Clinical trials suffer from a dearth of participants, the Wall Street Journal reports.
Only some 10 percent of people in the US participate in clinical trials and only between 3 percent and 5 percent of cancer patients partake in trials testing new treatments, Laura Landro writes at the Journal. Overall, she adds, about 40 percent of clinical trials don't recruit enough people.
But the US National Institutes of Health, Food and Drug Administration, and research groups want to make changes to overcome some of these recruitment issues, Landro says. For instance, the NIH and FDA have developed new formats for researchers devising study protocols to use that more clearly describe the study's purpose, risk and benefits, and time required of participants, and the agencies are working on modernizing informed consent documents so they are easier to understand.
Landro adds that studies have indicated that patients are more apt to participate in a clinical trial when they trust the physician who recommends it.
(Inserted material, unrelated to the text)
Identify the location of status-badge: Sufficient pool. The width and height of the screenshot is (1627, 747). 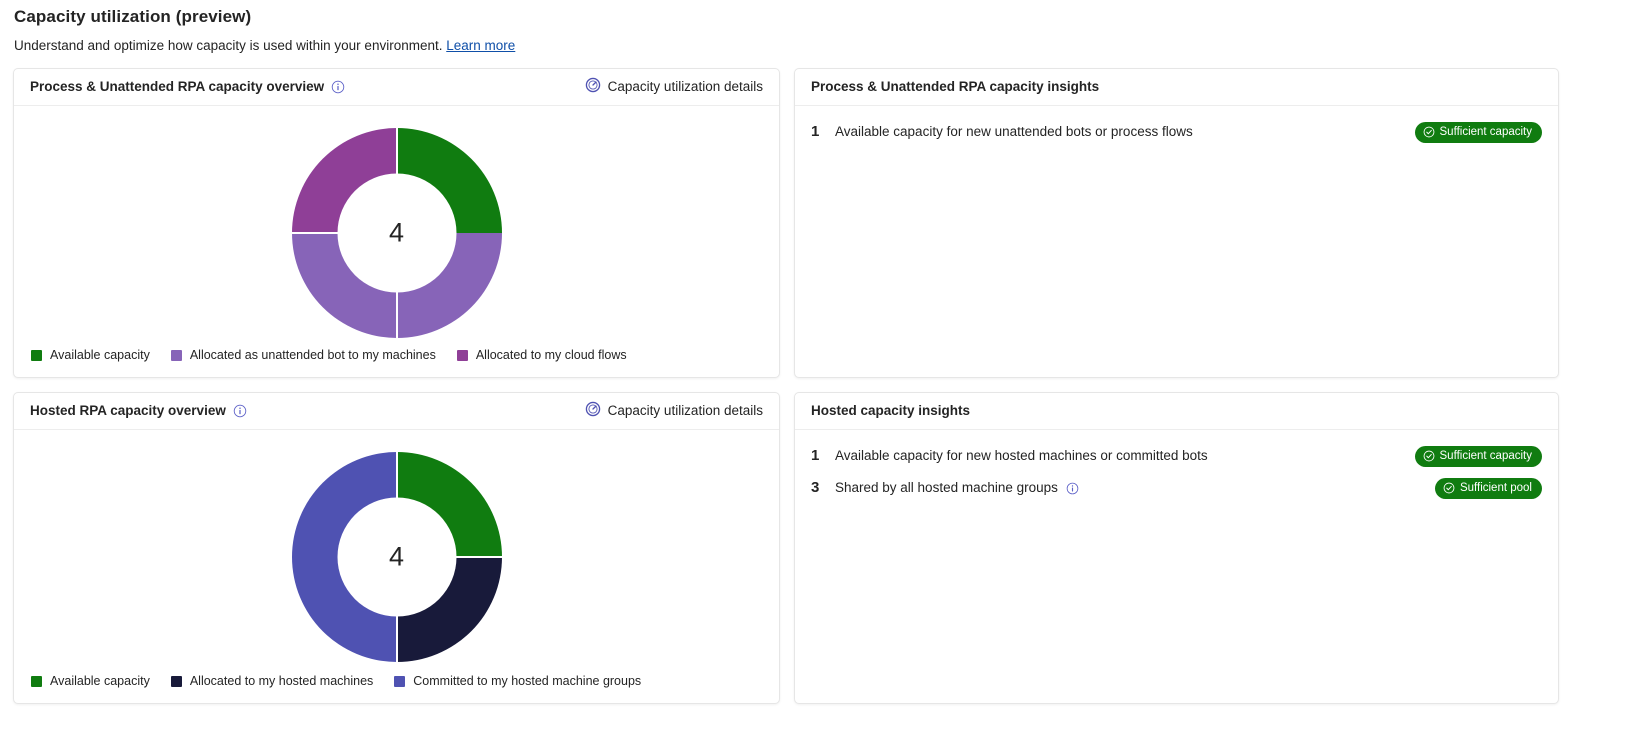
(1488, 488).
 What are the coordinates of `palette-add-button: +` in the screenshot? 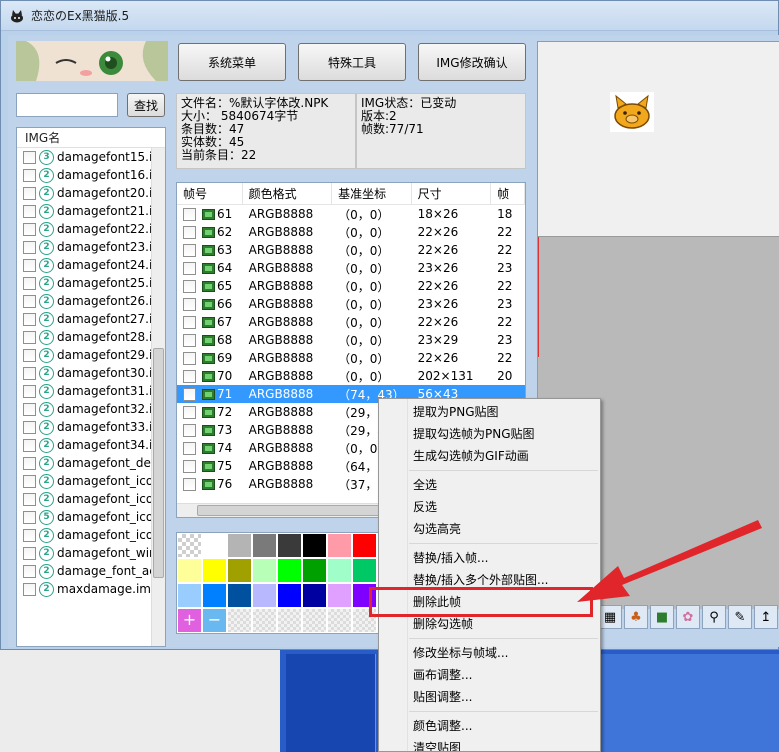 It's located at (190, 620).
When Yolanda Johnson was first diagnosed with triple-negative breast cancer, she declined to take part in a study and she tells the Journal that she was in a state of shock at the time. Later, after her cancer spread and a nurse took the time to explain what the trial entailed, Johnson decided to take part in a trial of an immunotherapy drug. "She took the time to explain what it was all about," Johnson tells Landro. "The way it was presented made me feel more comfortable and at ease and there was no pressure at all."